Ultrafast reduction of exchange splitting in ferromagnetic nickel

TL;DR

This paper introduces a new time-dependent density functional theory approach to simulate ultrafast exchange splitting reduction in ferromagnetic nickel, capturing experimental trends more accurately than previous models.

Contribution

The authors develop TDLDFT, integrating the Liouville equation into DFT to dynamically simulate band structure changes during ultrafast laser excitation.

Findings

Exchange splitting is strongly reduced during ultrafast laser excitation.

Majority and minority bands shift toward the Fermi level, with majority shifting more.

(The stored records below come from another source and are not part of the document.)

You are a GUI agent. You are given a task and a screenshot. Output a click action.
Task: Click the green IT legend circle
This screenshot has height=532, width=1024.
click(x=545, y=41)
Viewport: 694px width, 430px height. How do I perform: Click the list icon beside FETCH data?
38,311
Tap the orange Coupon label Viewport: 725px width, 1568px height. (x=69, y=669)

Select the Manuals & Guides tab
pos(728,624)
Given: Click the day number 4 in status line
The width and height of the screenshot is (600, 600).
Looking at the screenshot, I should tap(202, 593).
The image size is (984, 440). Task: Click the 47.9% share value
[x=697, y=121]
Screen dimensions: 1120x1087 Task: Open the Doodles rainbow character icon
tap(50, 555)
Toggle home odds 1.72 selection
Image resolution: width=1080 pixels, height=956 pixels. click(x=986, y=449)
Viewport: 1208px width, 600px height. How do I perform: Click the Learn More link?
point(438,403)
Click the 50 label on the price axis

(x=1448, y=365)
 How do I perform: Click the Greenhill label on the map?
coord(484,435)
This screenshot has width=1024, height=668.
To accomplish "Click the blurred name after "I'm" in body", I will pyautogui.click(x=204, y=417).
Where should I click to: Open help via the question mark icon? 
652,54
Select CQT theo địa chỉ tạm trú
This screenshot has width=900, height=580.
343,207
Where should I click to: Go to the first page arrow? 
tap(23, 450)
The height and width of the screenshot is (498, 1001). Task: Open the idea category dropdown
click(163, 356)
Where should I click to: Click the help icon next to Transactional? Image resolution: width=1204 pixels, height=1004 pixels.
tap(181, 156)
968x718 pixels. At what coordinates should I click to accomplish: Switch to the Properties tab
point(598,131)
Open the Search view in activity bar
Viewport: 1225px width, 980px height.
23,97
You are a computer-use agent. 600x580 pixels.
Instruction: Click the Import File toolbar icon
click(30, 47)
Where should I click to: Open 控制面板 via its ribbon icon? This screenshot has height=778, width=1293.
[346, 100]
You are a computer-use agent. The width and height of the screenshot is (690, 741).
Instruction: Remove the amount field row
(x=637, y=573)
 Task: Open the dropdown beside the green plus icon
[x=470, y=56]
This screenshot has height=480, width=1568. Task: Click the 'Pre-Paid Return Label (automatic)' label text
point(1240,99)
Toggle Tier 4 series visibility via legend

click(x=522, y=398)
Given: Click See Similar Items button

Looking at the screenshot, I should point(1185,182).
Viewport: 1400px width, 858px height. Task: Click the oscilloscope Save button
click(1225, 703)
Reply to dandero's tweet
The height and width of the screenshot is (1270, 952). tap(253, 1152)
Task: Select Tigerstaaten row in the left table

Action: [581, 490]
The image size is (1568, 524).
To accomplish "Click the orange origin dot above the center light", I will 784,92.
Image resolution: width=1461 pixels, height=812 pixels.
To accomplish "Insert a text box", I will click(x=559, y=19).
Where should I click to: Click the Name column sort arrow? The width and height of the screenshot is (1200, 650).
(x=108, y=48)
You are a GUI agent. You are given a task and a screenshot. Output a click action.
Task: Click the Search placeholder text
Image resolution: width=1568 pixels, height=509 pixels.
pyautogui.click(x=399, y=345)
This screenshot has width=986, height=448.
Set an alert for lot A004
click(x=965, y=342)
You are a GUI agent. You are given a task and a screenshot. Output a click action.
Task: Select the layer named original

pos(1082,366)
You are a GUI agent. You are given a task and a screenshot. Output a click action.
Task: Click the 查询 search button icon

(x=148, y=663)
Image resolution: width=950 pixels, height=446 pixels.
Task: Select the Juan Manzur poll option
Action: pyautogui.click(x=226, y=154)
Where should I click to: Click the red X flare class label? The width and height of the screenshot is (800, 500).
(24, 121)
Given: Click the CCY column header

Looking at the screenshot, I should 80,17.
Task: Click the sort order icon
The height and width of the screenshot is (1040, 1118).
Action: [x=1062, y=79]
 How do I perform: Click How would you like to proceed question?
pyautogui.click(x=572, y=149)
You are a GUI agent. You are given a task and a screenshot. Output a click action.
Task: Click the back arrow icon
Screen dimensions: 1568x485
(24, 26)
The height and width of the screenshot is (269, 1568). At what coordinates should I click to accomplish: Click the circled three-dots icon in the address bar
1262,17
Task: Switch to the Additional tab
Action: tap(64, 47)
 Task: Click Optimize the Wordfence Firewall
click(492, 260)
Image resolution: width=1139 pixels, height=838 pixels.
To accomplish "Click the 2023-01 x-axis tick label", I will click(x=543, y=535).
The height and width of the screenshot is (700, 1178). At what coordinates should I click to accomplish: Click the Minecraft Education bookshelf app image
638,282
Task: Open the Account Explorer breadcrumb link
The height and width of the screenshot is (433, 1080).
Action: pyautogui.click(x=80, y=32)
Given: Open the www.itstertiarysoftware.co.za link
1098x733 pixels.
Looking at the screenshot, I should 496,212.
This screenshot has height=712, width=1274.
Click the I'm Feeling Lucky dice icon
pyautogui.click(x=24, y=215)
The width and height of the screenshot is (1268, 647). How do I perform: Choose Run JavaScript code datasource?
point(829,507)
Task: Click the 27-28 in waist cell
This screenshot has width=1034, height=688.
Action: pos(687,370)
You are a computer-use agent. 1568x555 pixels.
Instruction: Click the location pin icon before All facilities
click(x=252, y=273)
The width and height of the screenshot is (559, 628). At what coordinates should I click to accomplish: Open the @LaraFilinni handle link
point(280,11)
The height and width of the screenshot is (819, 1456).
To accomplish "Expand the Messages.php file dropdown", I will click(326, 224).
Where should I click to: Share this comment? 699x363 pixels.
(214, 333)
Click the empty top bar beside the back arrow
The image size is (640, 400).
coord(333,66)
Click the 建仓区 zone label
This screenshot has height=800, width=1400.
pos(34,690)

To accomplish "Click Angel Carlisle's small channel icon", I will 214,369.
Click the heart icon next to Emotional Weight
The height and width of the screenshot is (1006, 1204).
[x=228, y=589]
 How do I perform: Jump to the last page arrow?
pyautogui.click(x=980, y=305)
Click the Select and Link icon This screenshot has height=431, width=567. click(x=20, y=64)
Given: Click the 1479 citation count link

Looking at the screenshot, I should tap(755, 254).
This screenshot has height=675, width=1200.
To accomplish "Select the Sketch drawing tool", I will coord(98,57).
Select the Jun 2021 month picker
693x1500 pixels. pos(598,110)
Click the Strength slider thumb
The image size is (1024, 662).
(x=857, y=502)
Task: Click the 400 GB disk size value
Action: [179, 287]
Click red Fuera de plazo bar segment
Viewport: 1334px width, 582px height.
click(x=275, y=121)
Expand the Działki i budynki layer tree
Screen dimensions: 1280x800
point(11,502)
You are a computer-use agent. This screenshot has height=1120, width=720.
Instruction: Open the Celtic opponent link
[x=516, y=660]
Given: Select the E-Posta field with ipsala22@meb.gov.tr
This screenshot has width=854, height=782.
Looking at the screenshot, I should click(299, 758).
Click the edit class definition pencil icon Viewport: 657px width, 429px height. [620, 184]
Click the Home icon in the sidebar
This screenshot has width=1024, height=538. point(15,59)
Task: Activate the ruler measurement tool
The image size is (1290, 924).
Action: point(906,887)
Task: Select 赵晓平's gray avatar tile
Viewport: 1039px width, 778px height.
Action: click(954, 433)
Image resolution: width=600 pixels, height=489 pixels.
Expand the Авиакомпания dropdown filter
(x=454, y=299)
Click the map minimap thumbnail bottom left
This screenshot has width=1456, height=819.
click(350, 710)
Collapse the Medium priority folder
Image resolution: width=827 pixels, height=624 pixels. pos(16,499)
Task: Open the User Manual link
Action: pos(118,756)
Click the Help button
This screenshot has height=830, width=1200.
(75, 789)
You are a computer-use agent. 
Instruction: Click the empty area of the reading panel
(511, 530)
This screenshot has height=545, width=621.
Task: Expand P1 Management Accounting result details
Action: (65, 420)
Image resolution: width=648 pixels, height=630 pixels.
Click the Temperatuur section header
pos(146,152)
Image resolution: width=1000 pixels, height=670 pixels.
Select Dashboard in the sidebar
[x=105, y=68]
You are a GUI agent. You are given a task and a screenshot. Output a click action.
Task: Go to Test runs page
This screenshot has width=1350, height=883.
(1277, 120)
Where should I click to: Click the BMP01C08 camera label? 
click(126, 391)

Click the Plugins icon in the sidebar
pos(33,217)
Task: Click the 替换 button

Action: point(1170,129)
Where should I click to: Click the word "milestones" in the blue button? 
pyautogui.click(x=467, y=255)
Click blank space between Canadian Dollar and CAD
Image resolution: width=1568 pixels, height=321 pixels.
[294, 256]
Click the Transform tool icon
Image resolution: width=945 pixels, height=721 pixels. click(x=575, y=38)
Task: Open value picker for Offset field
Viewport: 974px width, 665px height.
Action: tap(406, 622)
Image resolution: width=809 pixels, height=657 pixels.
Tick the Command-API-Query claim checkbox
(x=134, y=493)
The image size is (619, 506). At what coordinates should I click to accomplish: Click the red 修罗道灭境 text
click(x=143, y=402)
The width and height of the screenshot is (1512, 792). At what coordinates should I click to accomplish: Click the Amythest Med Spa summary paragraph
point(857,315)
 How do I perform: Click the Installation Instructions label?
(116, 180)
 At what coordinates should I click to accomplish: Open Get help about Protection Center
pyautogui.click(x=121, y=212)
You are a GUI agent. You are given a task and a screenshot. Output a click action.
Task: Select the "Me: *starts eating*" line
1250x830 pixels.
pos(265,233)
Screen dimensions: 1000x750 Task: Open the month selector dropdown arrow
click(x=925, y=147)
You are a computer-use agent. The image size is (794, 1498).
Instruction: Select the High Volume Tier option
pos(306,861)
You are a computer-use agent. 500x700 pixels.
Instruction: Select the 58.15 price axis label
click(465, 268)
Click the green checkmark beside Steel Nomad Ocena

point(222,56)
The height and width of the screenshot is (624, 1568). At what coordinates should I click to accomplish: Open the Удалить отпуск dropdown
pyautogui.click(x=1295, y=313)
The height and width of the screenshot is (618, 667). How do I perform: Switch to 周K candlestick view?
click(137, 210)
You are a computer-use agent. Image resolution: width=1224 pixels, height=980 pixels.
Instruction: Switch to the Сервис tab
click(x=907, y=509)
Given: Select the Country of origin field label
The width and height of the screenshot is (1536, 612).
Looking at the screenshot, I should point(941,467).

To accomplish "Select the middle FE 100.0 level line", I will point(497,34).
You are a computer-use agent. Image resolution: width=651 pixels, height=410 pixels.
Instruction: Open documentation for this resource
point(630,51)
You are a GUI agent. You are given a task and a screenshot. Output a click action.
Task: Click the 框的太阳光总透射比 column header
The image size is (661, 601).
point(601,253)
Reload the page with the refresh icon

The model predicts trends consistent with experimental observations.

Abstract

A decade ago Rhie \et (Phys. Rev. Lett. {\bf 90}, 247201 (2003)) reported that when ferromagnetic nickel is subject to an intense ultrashort laser pulse, its exchange splitting is reduced quickly. But to simulate such reduction remains a big challenge. The popular rigid band approximation (RBA), where both the band structure and the exchange splitting are held fixed before and after laser excitation, is unsuitable for this purpose, while the time-dependent density functional theory could be time-consuming. To overcome these difficulties, we propose a time-dependent Liouville and density functional theory (TDLDFT) that integrates the time-dependent Liouville equation into the density functional theory. As a result, the excited charge density is reiterated back into the Kohn-Sham equation, and the band structure is allowed to change dynamically. Even with the ground-state density functional, a larger demagnetization than RBA is found; after we expand Ortenzi's spin scaling method into an excited-state (laser) density functional, we find that the exchange splitting is indeed strongly reduced, as seen in the experiment. Both the majority and minority bands are shifted toward the Fermi level, but the majority shifts a lot more. The ultrafast reduction in exchange splitting occurs concomitantly with demagnetization. While our current theory is still unable to yield the same percentage loss in the spin moment as observed in the experiment, it predicts a correct trend that agrees with the experiments. With a better functional, we believe that our results can be further improved.